__INPUT DATA__.
=== Section Start ===
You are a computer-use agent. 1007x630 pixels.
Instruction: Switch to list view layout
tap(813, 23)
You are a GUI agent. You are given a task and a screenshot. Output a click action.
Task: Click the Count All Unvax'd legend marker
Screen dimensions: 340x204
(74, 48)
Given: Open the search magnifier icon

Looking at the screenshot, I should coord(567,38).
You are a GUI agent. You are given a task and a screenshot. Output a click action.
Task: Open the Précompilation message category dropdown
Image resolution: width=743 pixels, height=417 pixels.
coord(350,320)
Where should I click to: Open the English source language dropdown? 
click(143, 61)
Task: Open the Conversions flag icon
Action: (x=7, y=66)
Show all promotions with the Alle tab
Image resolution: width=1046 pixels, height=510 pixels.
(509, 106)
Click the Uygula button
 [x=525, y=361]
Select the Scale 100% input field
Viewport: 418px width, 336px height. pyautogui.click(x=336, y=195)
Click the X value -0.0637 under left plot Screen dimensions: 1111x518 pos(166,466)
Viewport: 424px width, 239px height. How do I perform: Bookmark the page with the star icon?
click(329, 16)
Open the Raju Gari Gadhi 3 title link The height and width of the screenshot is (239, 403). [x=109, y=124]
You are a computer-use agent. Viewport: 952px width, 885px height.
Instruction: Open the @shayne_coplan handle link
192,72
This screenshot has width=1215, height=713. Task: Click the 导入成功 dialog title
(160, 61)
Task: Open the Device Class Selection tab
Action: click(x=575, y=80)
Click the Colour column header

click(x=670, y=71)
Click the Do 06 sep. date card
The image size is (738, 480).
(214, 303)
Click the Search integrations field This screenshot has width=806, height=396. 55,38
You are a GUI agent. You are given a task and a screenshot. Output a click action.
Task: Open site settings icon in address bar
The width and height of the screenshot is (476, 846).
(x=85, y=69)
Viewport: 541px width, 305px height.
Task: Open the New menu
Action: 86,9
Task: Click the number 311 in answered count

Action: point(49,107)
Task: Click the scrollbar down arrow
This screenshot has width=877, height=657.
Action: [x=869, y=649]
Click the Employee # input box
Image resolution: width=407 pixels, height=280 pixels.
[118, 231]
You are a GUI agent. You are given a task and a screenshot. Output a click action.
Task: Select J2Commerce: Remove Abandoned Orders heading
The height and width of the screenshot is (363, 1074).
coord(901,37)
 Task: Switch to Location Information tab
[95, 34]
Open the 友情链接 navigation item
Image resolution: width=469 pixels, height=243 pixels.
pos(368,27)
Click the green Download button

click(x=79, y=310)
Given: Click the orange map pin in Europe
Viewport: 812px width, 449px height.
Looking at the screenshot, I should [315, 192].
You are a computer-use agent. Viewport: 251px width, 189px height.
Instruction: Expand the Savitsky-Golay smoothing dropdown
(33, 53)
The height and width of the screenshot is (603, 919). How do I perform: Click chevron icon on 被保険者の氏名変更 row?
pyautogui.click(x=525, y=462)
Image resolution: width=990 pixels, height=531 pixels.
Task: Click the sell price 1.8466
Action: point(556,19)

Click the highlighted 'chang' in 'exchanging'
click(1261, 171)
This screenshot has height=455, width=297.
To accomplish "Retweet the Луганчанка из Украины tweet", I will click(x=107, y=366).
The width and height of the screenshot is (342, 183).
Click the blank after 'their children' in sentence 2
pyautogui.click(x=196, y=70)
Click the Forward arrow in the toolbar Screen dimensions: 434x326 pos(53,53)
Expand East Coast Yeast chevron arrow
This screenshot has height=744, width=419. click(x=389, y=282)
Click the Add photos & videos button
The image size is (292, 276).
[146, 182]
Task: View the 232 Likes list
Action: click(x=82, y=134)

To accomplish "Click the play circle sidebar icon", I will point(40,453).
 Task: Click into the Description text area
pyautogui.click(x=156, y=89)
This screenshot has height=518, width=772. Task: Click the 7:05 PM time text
=== Section End ===
__WHAT YOU ARE ASKED TO DO__. Answer with a single number: the count of lines in the entries that hold the word "accomplish".

__SOLUTION__. 2